____ The records

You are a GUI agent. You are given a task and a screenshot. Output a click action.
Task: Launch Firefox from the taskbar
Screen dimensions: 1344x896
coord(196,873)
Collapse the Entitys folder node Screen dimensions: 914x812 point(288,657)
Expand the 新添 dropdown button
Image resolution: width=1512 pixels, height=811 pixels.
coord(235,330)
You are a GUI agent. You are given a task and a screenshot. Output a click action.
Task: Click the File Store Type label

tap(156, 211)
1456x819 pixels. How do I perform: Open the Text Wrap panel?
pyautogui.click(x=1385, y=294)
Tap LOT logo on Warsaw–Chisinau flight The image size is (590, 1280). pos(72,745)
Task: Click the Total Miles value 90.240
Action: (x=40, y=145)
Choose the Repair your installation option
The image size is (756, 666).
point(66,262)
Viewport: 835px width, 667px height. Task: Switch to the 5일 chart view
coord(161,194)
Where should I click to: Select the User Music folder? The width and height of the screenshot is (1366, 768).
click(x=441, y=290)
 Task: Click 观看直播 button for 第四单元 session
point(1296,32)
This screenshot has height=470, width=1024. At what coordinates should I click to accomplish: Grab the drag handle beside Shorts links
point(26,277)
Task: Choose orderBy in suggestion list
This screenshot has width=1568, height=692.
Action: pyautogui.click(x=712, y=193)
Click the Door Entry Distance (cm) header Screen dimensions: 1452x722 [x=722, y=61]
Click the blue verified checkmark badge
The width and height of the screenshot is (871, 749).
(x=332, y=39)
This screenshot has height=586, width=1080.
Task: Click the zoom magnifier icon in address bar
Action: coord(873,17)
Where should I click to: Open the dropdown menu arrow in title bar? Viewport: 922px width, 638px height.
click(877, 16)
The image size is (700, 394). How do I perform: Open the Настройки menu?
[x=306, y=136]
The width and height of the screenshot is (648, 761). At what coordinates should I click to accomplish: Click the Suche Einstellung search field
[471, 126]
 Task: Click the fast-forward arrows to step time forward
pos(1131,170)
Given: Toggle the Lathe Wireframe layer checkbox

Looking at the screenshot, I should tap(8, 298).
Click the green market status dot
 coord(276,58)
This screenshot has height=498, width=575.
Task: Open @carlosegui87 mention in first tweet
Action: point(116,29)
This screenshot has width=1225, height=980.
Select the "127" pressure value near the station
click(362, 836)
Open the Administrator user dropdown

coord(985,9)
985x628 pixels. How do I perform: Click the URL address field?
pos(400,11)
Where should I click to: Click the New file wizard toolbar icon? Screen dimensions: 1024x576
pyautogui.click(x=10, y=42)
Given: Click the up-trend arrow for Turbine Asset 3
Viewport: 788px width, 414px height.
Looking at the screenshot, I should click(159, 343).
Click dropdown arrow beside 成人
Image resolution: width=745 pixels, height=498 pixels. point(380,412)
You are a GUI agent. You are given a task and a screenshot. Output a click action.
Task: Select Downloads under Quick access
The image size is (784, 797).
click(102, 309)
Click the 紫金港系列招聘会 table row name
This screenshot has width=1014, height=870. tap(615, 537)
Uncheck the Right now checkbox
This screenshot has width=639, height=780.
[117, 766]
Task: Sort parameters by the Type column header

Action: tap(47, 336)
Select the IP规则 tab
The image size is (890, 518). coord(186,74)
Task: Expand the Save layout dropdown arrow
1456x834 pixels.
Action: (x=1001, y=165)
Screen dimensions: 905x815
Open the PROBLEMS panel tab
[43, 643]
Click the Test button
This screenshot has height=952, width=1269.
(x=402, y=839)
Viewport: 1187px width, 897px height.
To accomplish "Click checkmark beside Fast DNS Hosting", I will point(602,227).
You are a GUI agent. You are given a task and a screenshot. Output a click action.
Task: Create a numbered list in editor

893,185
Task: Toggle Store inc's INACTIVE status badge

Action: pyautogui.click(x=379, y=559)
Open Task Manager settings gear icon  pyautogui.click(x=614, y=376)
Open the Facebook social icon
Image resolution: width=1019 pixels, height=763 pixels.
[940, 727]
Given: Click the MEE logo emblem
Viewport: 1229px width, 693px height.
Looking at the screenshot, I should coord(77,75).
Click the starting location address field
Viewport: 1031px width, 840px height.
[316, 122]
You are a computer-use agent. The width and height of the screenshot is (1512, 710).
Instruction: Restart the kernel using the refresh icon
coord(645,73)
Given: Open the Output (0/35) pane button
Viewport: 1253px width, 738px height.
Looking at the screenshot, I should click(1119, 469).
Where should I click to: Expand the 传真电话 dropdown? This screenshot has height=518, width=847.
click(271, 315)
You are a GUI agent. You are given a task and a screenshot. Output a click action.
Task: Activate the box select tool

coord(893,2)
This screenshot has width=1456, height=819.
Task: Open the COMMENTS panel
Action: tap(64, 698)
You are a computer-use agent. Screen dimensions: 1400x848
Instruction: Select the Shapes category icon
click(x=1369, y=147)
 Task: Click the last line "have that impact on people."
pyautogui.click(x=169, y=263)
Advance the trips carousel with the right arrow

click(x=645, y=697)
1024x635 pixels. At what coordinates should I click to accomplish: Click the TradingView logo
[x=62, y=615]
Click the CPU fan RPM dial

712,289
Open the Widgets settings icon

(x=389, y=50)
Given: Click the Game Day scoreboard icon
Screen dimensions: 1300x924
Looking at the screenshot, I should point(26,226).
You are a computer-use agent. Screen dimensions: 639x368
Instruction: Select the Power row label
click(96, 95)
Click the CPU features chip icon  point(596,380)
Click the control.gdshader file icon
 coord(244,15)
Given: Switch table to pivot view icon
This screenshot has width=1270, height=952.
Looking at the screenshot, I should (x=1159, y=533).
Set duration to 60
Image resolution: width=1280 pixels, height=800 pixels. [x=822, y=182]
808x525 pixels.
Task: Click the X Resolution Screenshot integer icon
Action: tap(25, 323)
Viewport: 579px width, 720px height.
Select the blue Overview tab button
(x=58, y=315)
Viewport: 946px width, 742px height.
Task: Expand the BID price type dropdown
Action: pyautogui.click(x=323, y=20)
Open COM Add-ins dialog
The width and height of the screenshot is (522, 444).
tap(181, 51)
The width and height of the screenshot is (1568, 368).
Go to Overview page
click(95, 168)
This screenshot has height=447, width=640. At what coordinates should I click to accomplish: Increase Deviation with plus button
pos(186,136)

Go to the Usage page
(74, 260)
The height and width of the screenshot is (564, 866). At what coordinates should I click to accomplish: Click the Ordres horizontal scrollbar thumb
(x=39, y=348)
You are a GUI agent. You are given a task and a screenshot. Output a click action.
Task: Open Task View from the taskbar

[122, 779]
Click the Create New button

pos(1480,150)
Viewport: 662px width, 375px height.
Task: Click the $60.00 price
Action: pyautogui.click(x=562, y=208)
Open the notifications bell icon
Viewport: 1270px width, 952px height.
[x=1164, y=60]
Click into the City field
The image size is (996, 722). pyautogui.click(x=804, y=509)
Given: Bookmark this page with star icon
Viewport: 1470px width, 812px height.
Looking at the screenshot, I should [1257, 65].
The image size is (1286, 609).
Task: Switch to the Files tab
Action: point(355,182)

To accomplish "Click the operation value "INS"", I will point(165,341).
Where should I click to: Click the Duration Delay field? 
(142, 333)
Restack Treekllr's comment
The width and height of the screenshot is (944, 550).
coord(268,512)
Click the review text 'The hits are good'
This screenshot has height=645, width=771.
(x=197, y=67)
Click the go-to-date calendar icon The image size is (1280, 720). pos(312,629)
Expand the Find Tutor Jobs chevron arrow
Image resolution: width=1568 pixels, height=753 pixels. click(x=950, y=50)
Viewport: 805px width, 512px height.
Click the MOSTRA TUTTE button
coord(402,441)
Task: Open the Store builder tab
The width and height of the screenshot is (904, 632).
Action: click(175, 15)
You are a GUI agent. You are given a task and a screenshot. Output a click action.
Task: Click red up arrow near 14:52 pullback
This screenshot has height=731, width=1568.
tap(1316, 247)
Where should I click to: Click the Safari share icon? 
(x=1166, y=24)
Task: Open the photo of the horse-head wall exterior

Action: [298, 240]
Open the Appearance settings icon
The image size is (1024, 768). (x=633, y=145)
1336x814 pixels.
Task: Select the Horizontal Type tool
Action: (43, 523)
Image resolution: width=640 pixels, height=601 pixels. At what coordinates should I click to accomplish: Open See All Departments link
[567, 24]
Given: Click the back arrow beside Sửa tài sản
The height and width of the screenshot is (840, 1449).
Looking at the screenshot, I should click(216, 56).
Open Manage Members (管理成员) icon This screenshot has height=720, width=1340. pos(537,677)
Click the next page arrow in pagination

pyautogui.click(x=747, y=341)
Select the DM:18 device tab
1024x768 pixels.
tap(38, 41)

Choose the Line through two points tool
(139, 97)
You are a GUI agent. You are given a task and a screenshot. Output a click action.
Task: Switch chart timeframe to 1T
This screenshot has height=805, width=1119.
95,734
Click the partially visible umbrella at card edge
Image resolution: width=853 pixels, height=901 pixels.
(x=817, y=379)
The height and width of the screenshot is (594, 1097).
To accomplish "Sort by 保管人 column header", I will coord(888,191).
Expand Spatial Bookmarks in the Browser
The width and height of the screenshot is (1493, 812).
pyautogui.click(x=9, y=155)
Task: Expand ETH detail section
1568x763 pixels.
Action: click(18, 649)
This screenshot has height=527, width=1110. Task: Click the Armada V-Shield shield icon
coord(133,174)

________

* Work to be completed *
Pull out every line of the records above that contains the word "Sort", copying each one in full.

* Answer to the exercise *
Task: Sort parameters by the Type column header
To accomplish "Sort by 保管人 column header", I will coord(888,191).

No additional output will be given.